Next Generation Sequencing 2013: Looking Into Genomes

 NGS 2013: Looking Into Genomes

On January 29, 2013, Indian, Chinese, and American researchers reported the draft sequence of the chickpea, Cicer arietinum, “the third crop legume plant to have its genome unraveled and published so far,” according to GenomeWeb.

The week before, it was meningioma, a kind of central nervous system tumor, and the week before that, the diamondback moth.

These remarkable reports have to some extent lost their ability to shock. Where once new genomes were greeted with awe in the scientific community—not to mention the mainstream press—today the sense is, “another day, another genome.” Indeed, with human genome sequencing approaching the $1,000 mark, and low-cost sequencers like the Illumina MiSeq and Life Technologies’ Ion Torrent PGM putting genome technology in the hands of scientific have-nots, it might seem that DNA sequencing has plateaued. Become commoditized, even.

On one level, perhaps. But that doesn’t mean the technology is stagnant. Sequencing firms continue to optimize their hardware, software and reagents to squeeze ever more bases from their instruments ever more quickly. Meanwhile, researchers are expanding the application space by pushing sequencing technology in new directions.

Long fragment reads

Harvard University geneticist George Church cites three recent papers that illustrate exciting new developments in the sequencing arena. The first, published by Complete Genomics in July 2012 in Nature (and co-authored by Church), demonstrates the company’s ability to produce “phased” genome sequences—that is, genomes in which polymorphisms can be unambiguously assigned to either the maternal or paternal chromosome—using its new “long fragment read” (LFR) technology. [1]

In the LFR approach, pools of long DNA fragments are diluted out until, on average, each well of a plate contains either one or no DNA fragments. These individual fragments are then fragmented, amplified and barcoded to produce essentially a unique sequencing library for each long piece. Those pools are then recombined and sequenced en masse; the barcodes enable the researchers to then assign individual fragments to one parental chromosome or the other.

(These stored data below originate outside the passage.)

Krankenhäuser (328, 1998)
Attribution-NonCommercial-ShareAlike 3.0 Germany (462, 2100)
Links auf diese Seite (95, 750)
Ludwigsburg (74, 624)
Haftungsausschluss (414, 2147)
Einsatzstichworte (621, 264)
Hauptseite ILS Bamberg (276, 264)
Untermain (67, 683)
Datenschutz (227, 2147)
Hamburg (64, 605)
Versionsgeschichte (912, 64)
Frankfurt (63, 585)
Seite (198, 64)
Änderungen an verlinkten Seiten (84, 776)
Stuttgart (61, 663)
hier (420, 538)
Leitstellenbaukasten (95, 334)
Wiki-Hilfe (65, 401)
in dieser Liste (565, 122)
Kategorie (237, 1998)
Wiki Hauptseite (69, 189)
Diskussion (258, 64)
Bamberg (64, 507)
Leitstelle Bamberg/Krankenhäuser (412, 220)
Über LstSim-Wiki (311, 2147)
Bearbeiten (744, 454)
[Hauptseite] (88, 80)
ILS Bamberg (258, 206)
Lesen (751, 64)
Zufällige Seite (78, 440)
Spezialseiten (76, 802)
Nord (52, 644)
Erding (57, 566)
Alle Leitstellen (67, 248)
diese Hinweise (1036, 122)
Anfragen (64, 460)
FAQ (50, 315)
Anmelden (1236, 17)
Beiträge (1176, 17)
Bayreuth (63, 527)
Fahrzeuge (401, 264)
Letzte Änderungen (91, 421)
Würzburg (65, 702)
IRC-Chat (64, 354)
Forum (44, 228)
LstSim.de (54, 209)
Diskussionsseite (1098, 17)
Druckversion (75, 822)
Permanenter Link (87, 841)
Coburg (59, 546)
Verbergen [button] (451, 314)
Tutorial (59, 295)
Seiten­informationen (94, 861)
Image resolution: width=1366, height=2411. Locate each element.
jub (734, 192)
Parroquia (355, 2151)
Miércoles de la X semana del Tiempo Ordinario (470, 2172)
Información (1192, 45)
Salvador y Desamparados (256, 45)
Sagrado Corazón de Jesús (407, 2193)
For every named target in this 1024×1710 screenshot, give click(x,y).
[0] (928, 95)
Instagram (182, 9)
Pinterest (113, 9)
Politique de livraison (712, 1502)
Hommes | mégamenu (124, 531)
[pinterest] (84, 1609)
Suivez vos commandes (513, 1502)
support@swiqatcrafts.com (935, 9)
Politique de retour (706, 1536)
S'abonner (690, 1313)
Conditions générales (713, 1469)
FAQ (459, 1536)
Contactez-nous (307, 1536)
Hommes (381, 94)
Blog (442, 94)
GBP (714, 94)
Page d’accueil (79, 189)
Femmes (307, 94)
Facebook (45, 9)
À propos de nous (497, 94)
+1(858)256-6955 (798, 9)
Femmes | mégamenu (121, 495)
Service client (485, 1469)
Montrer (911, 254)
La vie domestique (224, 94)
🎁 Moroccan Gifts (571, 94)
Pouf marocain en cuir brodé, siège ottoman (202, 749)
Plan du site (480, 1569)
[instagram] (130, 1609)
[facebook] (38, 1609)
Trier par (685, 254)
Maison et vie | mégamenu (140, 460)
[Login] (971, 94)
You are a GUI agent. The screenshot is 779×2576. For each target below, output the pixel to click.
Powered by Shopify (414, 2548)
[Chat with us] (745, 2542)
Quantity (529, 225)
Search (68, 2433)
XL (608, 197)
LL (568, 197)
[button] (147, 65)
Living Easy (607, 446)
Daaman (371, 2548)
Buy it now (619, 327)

Typical genome sequences lack such information, which can be clinically vital, Church says. Suppose, for instance, that an individual harbors two different mutations in a particular gene. Are both mutations present in the same copy, or is there one mutation in each? “The difference is night and day,” he says; in the former case, the individual still harbors a working copy of the genome, but not in the latter case. “I don’t know any other way to get at that very important fact.”

Nanopore sequencing

The second paper describes a novel nanopore-based sequencing approach. [2] Several companies are pursuing nanopore sequencing, including Genia and Oxford Nanopore Technologies, which made a splash in February 2012 with its announcement of a nanopore-based sequencer that's about the size of a USB thumb drive.

In nanopore sequencing, the basic idea is that passage of either a single-stranded piece of DNA or individual nucleotides through a pore disrupts the flow of electrical current across the pore by some characteristic amount for each base. But nucleotides are very chemically similar to one another, making their signals difficult to distinguish. And it’s hard to get DNA to flow through a pore in such a way that each base can register.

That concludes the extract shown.